### TEKS KUTIPAN
▬▬▬

Dwelling Time Harus Dipercepat

Rabu, 24 Juni 2015 - 09:36 WIB
Dwelling Time Harus Dipercepat
Dwelling Time Harus Dipercepat
A A A
JAKARTA - Masa tunggu bongkar muat barang impor di pelabuhan (dwelling time) harus dipercepat. Untuk itu, perlu koordinasi lebih baik di antara instansi terkait.

Di antara sejumlah masalah yang menyebabkan lamanya dwelling time, tahapan pre customs clearance menjadi yang paling disorot. Menurut Plt Dirjen Bea dan Cukai Kementerian Keuangan Supraptono, pada tahapan ini memerlukan waktu 3,6 hari atau 65%, dari keseluruhan proses bongkar muat.

Sementara post customs clearance dengan waktu 1,3 hari atau 24% dari total masa tunggu. ”Adapun kami memiliki porsi sebesar 11% atau 0,65 hari dari seluruh rangkaian masa tunggu waktu. Kami akan persingkat lagi menjadi 0,5 hari,” ujar dia saat Konferensi di Media Center DJBC Rawamangun, Jakarta, kemarin.

Dia menambahkan, walaupun permasalahan pre customs porsinya didominasi oleh kementerian/ lembaga/badan lain yang terkait, tetap ada koordinasi bersama dengan DJBC untuk mempercepat masa tunggu dan dapat segera digerakkan ke segmen selanjutnya. Lamanya proses dwelling time di pelabuhan juga mendapat sorotan dari Ketua Tim Ahli Wakil Presiden Sofjan Wanandi.

▬▬▬

### SOAL LATIHAN
[A] Jawab pertanyaan berikut berdasarkan teks tentang dwelling time:
(i) Berapa hari waktu yang diperlukan tahapan pre customs clearance?
(ii) Menjadi berapa hari DJBC akan mempersingkat porsi waktunya?
(iii) Siapa yang disebut sebagai Ketua Tim Ahli Wakil Presiden?
[B] Teruskan teks tentang dwelling time mulai setelah kalimat terakhirnya.
Baris-baris data berikut tidak berhubungan dengan teks tentang dwelling time.

### BARIS DATA
▬▬▬

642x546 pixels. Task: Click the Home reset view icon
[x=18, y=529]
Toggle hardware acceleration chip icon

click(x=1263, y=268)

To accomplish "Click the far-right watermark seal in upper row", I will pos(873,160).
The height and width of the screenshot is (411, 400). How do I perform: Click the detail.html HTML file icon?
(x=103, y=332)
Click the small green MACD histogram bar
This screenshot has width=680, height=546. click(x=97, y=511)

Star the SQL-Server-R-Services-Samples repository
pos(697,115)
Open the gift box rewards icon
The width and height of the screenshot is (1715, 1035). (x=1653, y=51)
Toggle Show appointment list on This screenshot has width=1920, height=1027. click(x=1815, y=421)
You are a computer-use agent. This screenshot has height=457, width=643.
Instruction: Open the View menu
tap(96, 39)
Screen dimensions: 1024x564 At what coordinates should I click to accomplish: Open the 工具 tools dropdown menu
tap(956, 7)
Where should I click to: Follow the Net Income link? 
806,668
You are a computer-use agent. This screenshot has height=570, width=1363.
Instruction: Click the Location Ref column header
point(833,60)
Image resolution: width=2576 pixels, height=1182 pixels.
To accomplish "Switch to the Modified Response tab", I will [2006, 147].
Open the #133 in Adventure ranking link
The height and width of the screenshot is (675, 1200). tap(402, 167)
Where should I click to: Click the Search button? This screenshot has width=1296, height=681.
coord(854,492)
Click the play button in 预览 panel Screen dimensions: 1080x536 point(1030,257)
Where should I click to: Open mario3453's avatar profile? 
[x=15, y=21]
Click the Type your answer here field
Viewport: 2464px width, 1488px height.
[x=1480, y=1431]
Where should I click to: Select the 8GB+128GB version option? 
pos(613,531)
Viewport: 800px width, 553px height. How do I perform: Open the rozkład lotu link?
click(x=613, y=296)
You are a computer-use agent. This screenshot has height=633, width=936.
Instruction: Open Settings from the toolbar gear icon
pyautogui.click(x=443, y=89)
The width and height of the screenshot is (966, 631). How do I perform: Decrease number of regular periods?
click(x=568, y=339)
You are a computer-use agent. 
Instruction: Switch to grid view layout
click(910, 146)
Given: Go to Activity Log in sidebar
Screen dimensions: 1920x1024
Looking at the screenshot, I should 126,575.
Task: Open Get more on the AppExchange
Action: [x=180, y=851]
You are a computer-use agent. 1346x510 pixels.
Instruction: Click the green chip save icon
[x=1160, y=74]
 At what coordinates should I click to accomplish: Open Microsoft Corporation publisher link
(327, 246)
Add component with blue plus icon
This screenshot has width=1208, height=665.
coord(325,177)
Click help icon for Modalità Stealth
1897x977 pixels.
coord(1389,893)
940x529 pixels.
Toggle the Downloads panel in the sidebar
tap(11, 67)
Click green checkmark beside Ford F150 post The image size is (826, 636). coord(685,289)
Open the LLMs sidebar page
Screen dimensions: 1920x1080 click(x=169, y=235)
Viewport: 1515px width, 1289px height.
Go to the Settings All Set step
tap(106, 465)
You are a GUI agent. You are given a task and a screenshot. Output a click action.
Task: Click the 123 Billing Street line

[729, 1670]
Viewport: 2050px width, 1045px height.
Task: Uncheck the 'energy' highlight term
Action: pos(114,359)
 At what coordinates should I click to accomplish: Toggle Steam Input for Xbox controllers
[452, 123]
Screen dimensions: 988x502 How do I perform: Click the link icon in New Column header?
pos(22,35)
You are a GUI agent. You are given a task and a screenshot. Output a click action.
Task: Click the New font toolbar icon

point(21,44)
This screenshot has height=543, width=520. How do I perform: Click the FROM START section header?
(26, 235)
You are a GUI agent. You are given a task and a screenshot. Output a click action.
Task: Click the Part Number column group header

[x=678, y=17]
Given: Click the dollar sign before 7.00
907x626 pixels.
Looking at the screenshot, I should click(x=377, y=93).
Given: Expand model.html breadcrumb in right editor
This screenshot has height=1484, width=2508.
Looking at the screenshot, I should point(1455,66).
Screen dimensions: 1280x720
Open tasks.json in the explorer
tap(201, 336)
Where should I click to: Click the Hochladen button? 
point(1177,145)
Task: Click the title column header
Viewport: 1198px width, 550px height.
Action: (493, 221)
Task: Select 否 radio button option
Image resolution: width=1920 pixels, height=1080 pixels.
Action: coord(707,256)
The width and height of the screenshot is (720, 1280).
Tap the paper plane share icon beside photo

▬▬▬

### JAWABAN SOAL
[A]
(i) 3,6 hari.
(ii) 0,5 hari.
(iii) Sofjan Wanandi.

[B]
Menurutnya, masalah dwelling time merupakan masalah klasik yang selalu berulang. ”Koordinasi sudah dilakukan sejak zamannya (presiden) SBY. Ini klasik betul, tapi 18 instansi di sana tidak jelas siapa yang bertanggung jawab. Semua sendiri-sendiri dan menimbulkan ‘high cost’,” katanya dia pekan lalu.

Supraptono menambahkan, besarnya alokasi waktu di tahap pre customs clearance disebabkan 51% dari komoditas impor masih diwajibkan memenuhi perizinan impor dari instansi terkait. Saat inspeksi mendadak (sidak) pekan lalu Presiden Joko Widodo menemukan fakta bahwa dwelling time pada Juni ini masih mencapai 5,5 hari.

Angka tersebut meleset dari target seharusnya yaitu 4,7 hari. Saat sidak tersebut, Presiden mengaku kecewa dan sempat marah karena tidak mendapatkan jawaban yang diinginkan dari instansi terkait soal masih lamanya dwelling time.

Terkait persoalan tersebut, Direktur Utama Pelindo II RJ Lino melaporkan kepada Kepala Staf Presiden Luhut Binsar Panjaitan bahwa penyebab masih lamanya dwelling time adalah delapan kementerian terkait belum tersambung. ”(Dwelling time ) bukan salah Pelindo. Itu karena delapan kementerian itu,” kata RJ Lino di Istana Kepresidenan, Jakarta, Senin (22/6).

Di bagian lain, Menteri Perdagangan Rachmat Gobel merespons lamanya dwelling time dengan mengeluarkan empat poin kebijakan untuk mengatasi masalah tersebut. Di antaranya barang impor yang belum memiliki izin tidak boleh dibongkar di pelabuhan. Dengan demikian, setiap importir wajib menyertakan izin pengiriman barang sehingga bagi yang belum mengurus izinnya dilarang untuk masuk dan dibongkar di pelabuhan.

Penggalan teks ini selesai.